Arthur grimaced. “Because it costs too much, of course. There’s a high price in getting us back to Earth. They didn’t want to pay, so they kept me as a hostage until my brother died.”
A heavy quiet fell on us. “I’m, I’m so sorry.”
Arthur reached forward and gripped the bars of his cell. A lurid light came into his eyes. “And now I’m here. Wasting away until I can die and they can bury me far away so that I don’t haunt them. That’s why I’m alive, because they fear what I might do to them if they murder me. Murder warps the soul. They’ve branded me a criminal and left me to rot.”

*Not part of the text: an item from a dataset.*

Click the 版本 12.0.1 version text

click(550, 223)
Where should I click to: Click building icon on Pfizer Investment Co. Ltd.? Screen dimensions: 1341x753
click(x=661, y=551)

His voice was rising. I hushed him, but he kept going.
“They’ll promise you whatever it takes to get you to do what they want, then, once you’ve danced for them like a bear in a circus, they’ll throw you away.” He was on the verge of tears now, trembling like a leaf.
I was nauseous. It was my nightmare come to life: nothing I did would get me home. Still, I was oddly grateful. Here was the first honest, informed person I’d met in Wosurei. Everyone else was either evading questions or running around with pieces to a puzzle they weren’t allowed to understand. Perhaps it was naive to assume that this man was telling the truth without proof, but the enemy of my enemy is my friend.
A sharp crack echoed from somewhere deep in the labyrinth. My head snapped toward the dark tunnel.
“You must leave,” Arthur said.
“But there’s so much more I need to know,” I protested.
“You found me once, you can find me again. Don’t worry,” he said with a wry smile. “I’ll be here a while.”
“Thank you, Arthur.” I turned to go, then stopped. “Your brother, what was his name?”
He was quiet for a moment, then said, “Duncan.”
I nodded, then went as fast as I dared back toward my room, rolling up my thread as I went.